Pluta spent a year working as a software programmer after college, but the musical itch wouldn’t fade. Eventually, he went back to school, obtaining graduate degrees in music from the University of Texas, the University of Birmingham and Columbia University. Along the way, he began collaborating and touring with other performers.
"I love music because it takes me to this other mental space," Pluta said. "It’s the thing that gives me access to my totally focused, non-conscious mind. A lot of people do that through mindfulness meditation, or through painting or through exercise. Music is pretty good for me that way."
In 2016, Pluta joined the UChicago faculty. Since then, he’s drawn students with an informal teaching style that makes complicated information accessible. He also gives them a chance to create their own music, starting with anything from conventional instruments to electronic sounds to ambient noises. The classes have sparked so much demand that, last year, the University of Chicago’s Women’s Board provided funds to double the size of the electronic music studio space in Goodspeed Hall, which houses the Department of Music.
Clay Mettens, a PhD candidate and former course assistant for Pluta, described the classes as "transformative. After just ten weeks, students are able to describe sound in a way that would have been inconceivable to them before."
Fourth-year Reiny Rolock was an early convert. When he was 15, he began attending summer music programs at the Walden School in Dublin, New Hampshire, where Pluta was an instructor. It was the first time Rolock, a classically trained French horn player, was exposed to electronic music. "It was kind of a shock," he said.
By happy coincidence, Pluta joined the UChicago faculty during Rolock’s sophomore year. Now, he credits Pluta for pushing his compositions in new directions-focusing more on sounds than on notes.

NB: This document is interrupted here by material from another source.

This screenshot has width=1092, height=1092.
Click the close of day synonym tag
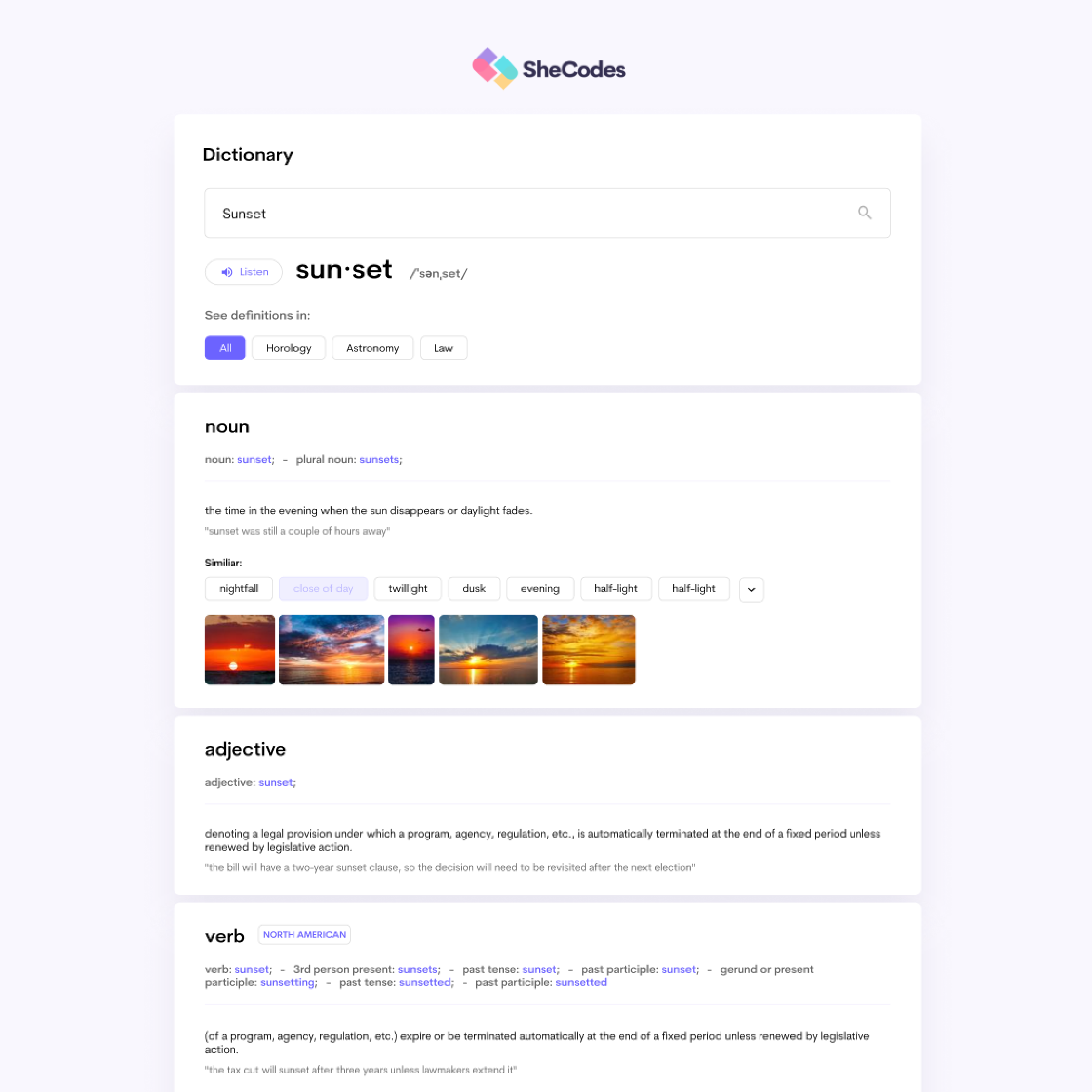[x=323, y=588]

This fall, those outside of Pluta’s classroom might be similarly surprised. On Sept. 27, the musician will help open the Chicago Sound Show , organized in partnership with UChicago’s Smart Museum of Art. Featuring new works from Pluta and eight other artists, the on-campus sound art installation will use UChicago’s architectural features to explore the relationship between sound and space.
Pluta understands that many of his students won’t pursue music full time. When he was their age, he didn’t expect to either. But he still wants to help them discover the joy of music, of pushing boundaries while expanding their own command of technology.
"You can’t be creative without that technical knowledge," he said. "But I want my students to be able to apply that technical knowledge, and to do it in a way that feels liberating."